Except, just about everyone in Government and the transport industries want it, demand it and will probably get it eventually. After all, noise is a big no-no for many people, so a quiet bike makes sense. And of course the thing doesn’t burn petrochemicals which harm the pandas and melt the ice caps. Although everyone that says this somehow forgets that electricity to charge the thing does come from somewhere – such as burning fossil fuels. But despite the energy costs to build and run an electric vehicle, it’s still more environmentally friendly than a gas-guzzler.

In fact, the arguments against electric power for race bikes are the same that the world of high-performance cars had. Who’d want a Ferrari or Porsche with an electric motor? Well, the answer is… lots of people. The very latest supercars use electric motors as well as normal internal combustion engines to go faster than ever before. Energy recovery systems – using the dynamic energy of the car to charge a cell which can unleash its power when needed – has been on Formula One cars for a while. And if anyone has ever been in a Tesla road-going sports car, then they’ll know what 0-60mph in under three seconds in total silence feels like. Incredible.

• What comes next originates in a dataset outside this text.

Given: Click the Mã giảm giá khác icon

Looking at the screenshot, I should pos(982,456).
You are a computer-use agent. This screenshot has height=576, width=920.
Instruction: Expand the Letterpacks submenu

Is this its best side? Hard to tell as it’s ugly everywhere! Note no gear lever and the very CRF-like front sprocket guard. Radiators are used to keep the battery cool

But in bikes, the technology has largely been downplayed. There are some e-bikes and e-dirt bikes, but none really have been taken that seriously and most are like super-size mountain bikes compared to a race-ready 450. The American Alta is a bit different though, and even won a head-to-head race in the Red Bull Straight Rhythm last year. There’s even talk the Alta will be in Supercross in 2018 for which it could be very suitable. Short races and instant acceleration are its forte – ideal for short course racing.

In the world of road racing, Mugen has led the way with its Isle of Man TT winning bikes – in the e-bike class of course. Piloted by top TT racers like John McGuinness and Guy Martin, these bikes lap as fast as proper 250 race bikes of not too long ago. They are proper fast. And it’s Mugen that have led this E-Rex project which you may spot has a Honda sticker on the side.

Mugen was set up by the son of Honda’s founder Soichiro Honda, as a development arm. So they could work on future technology. And they started in motocross. While Honda’s early 1970s Elsinores were ground-breaking, they hardly changed them for years. Still short travel, air-cooled, twin shock beasts. But with Honda’s blessing and cash to develop ideas, Mugen wheeled out a long-travel water-cooled 125 that was totally space age by comparison. Very soon afterwards, all that tech appeared on Honda’s production CRs.

Honda has seen that KTM already has a production electric bike on sale, and must be worried that it doesn’t have one in the wings. That’s why it’s asked Mugen to make one – using the tech know-how from its road race bikes and Formula One cars. The bikes uses a very CRF250-like frame and suspension, which Honda definitely know how to build. In fact, the bike was on a Honda stand at the Japanese bike show, not a Mugen stand.

When a manufacturer like Honda starts to get serious about proper, full-size electric motocross bikes, then the writing might be on the wall for dirt bikes as we know them. Like two-strokes, which Honda stopped making a decade ago now. If this e-bike had been showed with conventional motocross styling in Honda red with CR-E logos on, the world of motocross would have gone into meltdown. But don’t be fooled. This is a Honda-authorised project, however Big Red wants to disguise it. And it could be coming sooner than you think.